L'échéance du 1er juillet 2007 d'ouverture des marchés à la concurrence à tous les consommateurs est incontournable : prévue par des directives, elle s'imposera à tous, avec ou sans loi nationale. Le nombre de consommateurs éligibles passera alors de 4,5 à 30 millions pour l'électricité et de 500 000 à 10 millions pour le gaz. Il conviendra de prendre des dispositions spécifiques pour les particuliers, généralement dotés de compteurs sommaires relevés une ou deux fois par an.

Pour aborder cette échéance, la CRE a mis sur pied de nouveaux groupes de travail, baptisés GTE 2007 et GTG 2007, rassemblant tous les protagonistes de cet achèvement de l'ouverture du marché, y compris les associations de petits consommateurs.
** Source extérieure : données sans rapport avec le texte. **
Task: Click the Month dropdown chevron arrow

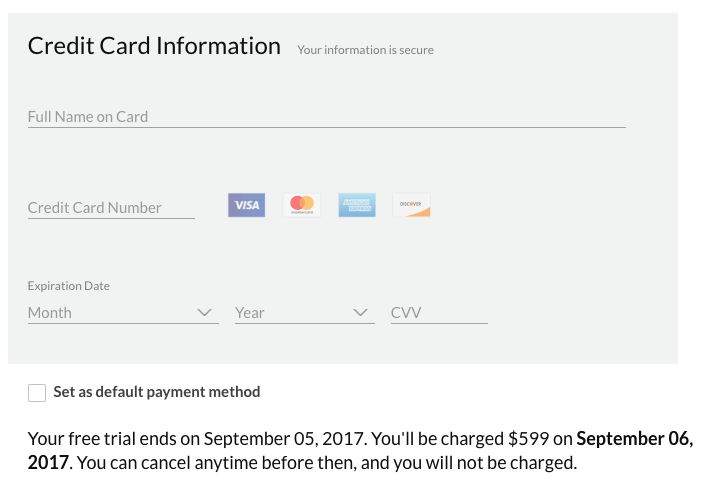Action: pos(205,312)
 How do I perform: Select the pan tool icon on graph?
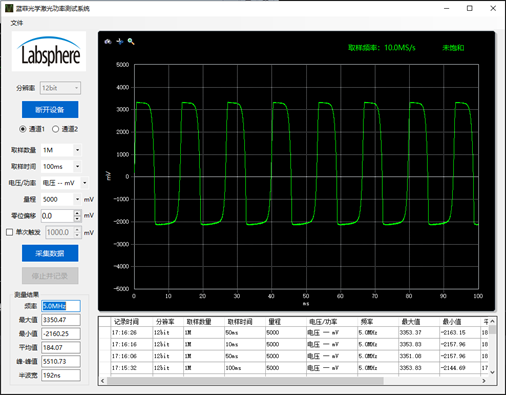click(x=120, y=42)
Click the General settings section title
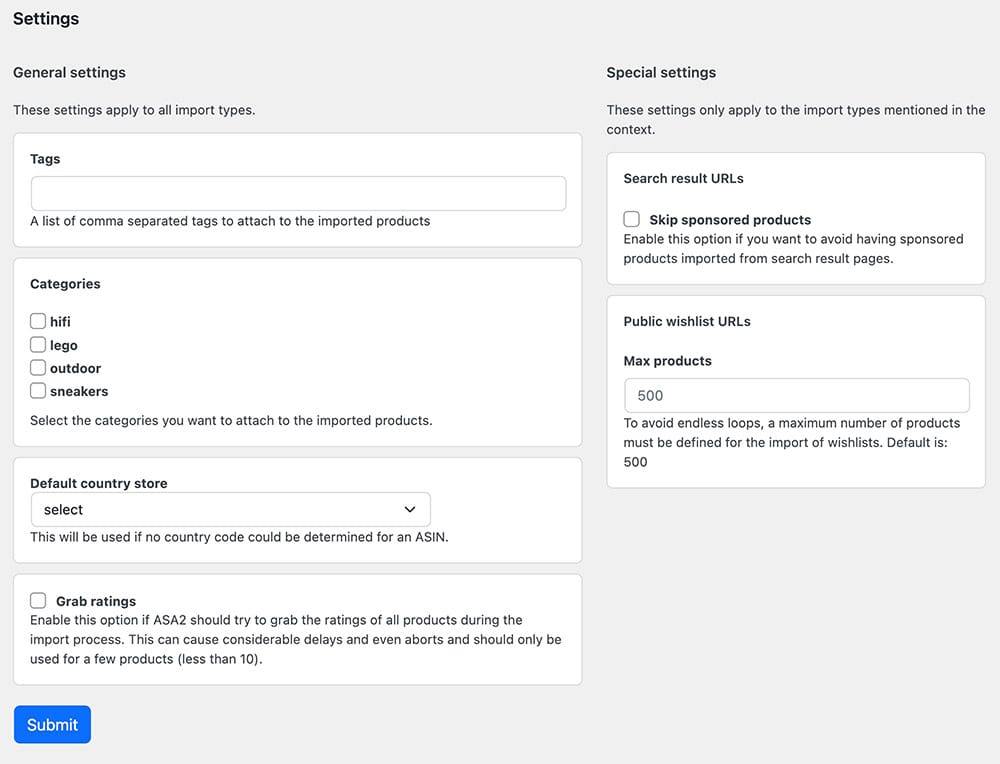The image size is (1000, 764). click(x=69, y=72)
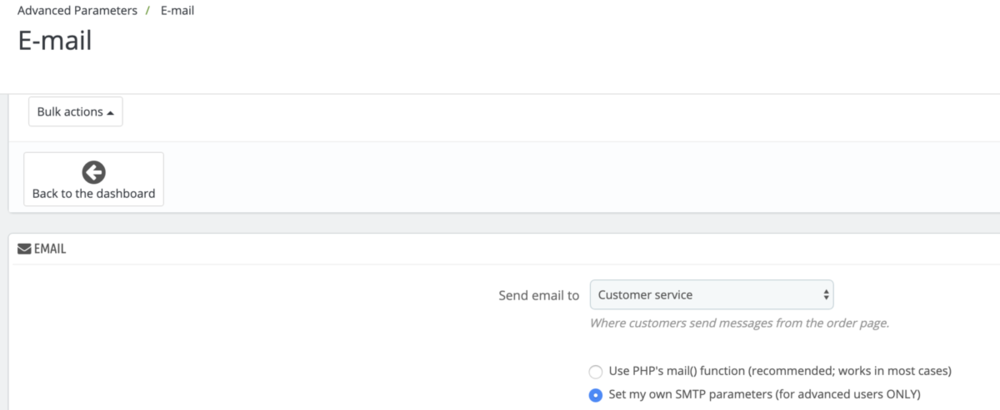Click the up caret on Bulk actions
The image size is (1000, 410).
pyautogui.click(x=110, y=113)
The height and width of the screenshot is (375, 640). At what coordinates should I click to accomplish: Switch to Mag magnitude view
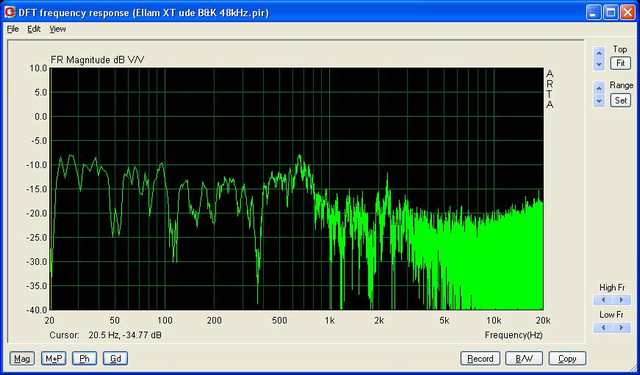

Les systèmes d'information des opérateurs, et spécialement des gestionnaires de réseaux, doivent également s'adapter, les opérations manuelles n'étant plus possibles lorsque le nombre de consommateurs atteint 30 millions. La CRE a exprimé des craintes à ce propos mais celles-ci sont sans doute infondées puisque le Président d'EDF, principale entreprise visée, a déclaré qu'elle serait prête.

Cette échéance ne posera sans doute pas de problème pour les consommateurs, à l'instar de celle du 1er juillet 2004 : aucun dysfonctionnement n'était survenu, et la qualité de la fourniture avait été maintenue puisqu'elle est assurée par les réseaux et non par les fournisseurs.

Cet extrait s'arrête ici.